The documentary points out how much World War II was a turning point for Chinese in America. “The armed services gave the Chinese an opportunity to advance, to step up into areas that weren’t available to them,” Hom said. “They were able to learn trades [in the military], and more important, by serving their country they were able to gain citizenship for the first time.” They also were able to tap the GI Bill and other veterans’ benefits after the war, he said.

“[Asian] people today, especially the younger generation, take things for granted because it’s so easy to do whatever they want today,” he said. “They can go to any school, get any job. It wasn’t like that, especially for minorities like the Chinese, back then. The opportunities were so limited.”

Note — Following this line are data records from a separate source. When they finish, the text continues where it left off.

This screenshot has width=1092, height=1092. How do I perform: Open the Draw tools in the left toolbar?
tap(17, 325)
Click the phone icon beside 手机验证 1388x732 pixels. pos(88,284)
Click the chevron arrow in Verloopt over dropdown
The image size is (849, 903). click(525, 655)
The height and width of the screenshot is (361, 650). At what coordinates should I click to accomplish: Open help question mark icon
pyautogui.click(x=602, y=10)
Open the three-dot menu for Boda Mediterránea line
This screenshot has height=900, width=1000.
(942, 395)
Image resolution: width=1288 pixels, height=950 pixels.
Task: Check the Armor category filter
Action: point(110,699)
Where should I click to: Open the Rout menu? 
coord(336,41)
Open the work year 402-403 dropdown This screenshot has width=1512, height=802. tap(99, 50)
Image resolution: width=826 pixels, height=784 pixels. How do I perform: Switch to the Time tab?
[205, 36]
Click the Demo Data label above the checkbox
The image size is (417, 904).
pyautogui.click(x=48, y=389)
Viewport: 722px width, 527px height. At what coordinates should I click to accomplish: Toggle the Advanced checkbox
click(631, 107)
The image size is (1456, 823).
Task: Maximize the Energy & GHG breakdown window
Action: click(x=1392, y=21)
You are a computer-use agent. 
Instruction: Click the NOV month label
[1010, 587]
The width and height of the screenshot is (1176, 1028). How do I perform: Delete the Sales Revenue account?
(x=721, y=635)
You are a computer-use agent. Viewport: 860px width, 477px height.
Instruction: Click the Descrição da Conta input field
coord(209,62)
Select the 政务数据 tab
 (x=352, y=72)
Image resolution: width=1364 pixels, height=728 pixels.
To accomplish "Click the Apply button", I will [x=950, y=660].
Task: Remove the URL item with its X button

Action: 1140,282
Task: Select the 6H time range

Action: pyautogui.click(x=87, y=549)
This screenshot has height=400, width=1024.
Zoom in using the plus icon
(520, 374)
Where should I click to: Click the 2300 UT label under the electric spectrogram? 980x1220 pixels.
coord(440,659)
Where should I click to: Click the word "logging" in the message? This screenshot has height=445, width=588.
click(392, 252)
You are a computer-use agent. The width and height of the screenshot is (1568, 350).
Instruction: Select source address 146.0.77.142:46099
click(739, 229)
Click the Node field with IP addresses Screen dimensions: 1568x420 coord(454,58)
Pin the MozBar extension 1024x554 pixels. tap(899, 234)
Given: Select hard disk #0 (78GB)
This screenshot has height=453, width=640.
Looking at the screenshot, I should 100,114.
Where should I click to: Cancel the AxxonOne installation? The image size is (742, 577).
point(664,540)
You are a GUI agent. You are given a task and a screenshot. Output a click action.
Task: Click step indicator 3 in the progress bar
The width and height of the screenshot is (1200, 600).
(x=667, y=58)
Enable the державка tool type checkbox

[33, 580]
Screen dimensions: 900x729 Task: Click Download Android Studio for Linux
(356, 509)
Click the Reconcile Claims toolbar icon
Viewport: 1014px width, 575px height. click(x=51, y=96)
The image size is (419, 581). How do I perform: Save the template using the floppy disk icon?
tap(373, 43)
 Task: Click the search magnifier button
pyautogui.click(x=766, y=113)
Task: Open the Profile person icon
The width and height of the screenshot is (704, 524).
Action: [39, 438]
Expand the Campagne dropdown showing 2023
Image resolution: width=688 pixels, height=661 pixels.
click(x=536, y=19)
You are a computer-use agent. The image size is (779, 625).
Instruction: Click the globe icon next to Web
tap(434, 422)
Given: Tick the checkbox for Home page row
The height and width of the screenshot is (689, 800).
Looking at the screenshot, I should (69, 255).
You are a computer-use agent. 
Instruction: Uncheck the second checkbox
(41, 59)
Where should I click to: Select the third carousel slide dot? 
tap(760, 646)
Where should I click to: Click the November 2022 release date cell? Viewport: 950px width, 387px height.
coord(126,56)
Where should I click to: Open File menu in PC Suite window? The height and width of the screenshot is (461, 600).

The President Publicly Acknowledges Their Role

“We Served With Pride” premiered at the Smithsonian Institution in Washington, D.C., on Oct. 26, 1999, which President Clinton proclaimed as a day of recognition for Chinese Americans. The day before, Hom and the film’s co-director Patrick Shen of Orange received a surprise invitation from the White House. They, along with 17 veterans and their families, and several members of the Organization of Chinese Americans, met with the president in the Oval Office.

It was, Hom said, the first time an American president has publicly acknowledged Chinese Americans’ military service in World War II. “It was bittersweet because it was long overdue.”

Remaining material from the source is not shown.